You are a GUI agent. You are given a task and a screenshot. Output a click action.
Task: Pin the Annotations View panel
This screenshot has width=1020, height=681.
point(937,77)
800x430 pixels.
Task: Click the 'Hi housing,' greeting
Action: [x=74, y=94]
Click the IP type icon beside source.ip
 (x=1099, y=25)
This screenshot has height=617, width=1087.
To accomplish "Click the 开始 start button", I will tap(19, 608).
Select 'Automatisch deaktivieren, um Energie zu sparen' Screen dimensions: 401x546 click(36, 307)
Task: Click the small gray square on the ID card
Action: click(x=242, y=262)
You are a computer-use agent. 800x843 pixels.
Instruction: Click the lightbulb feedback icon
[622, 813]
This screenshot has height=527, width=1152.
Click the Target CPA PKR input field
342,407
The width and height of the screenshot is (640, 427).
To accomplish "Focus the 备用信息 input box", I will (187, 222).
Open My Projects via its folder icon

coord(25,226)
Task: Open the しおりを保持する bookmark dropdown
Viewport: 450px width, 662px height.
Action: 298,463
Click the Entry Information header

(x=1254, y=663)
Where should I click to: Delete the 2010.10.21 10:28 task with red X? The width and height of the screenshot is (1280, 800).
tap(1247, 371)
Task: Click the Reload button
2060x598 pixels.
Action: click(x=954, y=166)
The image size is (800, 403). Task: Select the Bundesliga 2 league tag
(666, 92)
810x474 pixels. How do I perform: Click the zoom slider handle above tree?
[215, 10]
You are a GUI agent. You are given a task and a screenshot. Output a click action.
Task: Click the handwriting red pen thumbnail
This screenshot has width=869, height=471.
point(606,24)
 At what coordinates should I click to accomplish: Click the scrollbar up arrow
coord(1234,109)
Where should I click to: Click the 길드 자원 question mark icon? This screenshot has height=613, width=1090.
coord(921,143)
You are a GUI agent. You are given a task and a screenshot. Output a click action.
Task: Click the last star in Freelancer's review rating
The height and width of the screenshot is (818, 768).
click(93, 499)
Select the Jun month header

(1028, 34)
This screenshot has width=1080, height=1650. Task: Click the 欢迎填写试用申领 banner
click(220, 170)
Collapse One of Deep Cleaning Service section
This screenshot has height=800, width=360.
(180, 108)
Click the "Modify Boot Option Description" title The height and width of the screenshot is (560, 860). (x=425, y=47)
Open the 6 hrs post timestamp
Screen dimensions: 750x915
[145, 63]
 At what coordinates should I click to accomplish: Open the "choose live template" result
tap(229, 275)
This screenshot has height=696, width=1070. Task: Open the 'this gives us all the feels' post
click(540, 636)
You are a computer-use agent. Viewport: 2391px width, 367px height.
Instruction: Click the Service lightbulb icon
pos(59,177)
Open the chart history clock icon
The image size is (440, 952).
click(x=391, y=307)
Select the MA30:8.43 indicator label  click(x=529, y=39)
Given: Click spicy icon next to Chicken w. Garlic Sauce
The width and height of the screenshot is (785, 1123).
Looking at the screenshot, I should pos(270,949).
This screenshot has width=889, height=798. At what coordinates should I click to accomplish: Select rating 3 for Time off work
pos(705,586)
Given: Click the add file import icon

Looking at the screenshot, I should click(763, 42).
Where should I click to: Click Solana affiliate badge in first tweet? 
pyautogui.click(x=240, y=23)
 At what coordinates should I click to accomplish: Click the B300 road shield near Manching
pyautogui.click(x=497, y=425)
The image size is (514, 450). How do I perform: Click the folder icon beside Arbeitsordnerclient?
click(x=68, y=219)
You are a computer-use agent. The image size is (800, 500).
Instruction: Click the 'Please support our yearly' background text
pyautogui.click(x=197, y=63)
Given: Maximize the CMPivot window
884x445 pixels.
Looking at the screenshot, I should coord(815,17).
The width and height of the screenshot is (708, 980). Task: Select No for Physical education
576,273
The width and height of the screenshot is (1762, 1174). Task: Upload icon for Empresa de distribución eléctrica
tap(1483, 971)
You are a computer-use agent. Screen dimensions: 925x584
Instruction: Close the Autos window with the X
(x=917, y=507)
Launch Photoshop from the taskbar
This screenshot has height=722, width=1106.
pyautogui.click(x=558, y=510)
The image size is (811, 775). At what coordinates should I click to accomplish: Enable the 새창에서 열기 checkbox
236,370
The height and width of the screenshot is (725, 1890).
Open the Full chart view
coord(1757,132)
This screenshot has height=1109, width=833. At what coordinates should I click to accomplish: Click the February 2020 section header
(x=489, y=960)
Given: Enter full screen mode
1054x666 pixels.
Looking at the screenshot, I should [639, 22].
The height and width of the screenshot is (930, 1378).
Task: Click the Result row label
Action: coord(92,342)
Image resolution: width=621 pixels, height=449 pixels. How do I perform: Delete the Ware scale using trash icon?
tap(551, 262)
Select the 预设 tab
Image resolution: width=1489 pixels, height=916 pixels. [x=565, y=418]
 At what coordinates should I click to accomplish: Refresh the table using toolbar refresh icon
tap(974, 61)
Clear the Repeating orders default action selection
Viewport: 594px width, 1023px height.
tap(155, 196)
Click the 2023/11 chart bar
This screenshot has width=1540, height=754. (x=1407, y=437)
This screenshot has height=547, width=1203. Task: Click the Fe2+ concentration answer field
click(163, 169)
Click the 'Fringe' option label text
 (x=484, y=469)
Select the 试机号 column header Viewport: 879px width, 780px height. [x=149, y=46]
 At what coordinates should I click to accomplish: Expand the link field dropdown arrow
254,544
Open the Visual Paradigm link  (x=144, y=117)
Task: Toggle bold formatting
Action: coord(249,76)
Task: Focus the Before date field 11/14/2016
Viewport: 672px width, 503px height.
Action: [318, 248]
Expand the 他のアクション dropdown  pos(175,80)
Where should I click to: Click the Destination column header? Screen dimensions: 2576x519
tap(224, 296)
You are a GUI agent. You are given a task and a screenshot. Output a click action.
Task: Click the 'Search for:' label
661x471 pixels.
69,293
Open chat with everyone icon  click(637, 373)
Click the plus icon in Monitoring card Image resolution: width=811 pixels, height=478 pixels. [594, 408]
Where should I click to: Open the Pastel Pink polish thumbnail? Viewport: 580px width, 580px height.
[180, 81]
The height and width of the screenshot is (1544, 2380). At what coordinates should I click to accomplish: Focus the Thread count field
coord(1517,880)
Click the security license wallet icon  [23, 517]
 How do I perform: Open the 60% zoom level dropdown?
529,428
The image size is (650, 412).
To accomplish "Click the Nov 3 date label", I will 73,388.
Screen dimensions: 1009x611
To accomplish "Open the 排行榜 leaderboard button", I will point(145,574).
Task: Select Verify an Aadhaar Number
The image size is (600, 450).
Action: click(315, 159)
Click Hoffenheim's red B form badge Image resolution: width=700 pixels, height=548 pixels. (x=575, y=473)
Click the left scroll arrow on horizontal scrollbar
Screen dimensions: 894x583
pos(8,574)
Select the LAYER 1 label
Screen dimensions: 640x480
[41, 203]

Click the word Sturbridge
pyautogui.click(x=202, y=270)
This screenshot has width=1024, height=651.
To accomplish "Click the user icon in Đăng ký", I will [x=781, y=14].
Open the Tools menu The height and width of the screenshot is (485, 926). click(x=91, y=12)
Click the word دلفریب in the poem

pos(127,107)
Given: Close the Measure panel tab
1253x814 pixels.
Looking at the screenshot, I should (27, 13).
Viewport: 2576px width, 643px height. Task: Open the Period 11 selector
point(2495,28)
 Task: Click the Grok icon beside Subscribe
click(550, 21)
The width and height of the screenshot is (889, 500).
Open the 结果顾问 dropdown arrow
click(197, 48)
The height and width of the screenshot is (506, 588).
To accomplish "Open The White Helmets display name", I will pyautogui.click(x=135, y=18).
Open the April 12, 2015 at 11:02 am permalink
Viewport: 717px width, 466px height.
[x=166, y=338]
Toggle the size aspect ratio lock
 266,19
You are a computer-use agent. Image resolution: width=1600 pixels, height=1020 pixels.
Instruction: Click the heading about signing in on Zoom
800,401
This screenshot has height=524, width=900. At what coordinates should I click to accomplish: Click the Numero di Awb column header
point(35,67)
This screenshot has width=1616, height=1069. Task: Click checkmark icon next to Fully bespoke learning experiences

=== Problem requirements ===
Tally the lines in the data that contain the string "panel". Report only the total.

=== Solution to the problem ===
2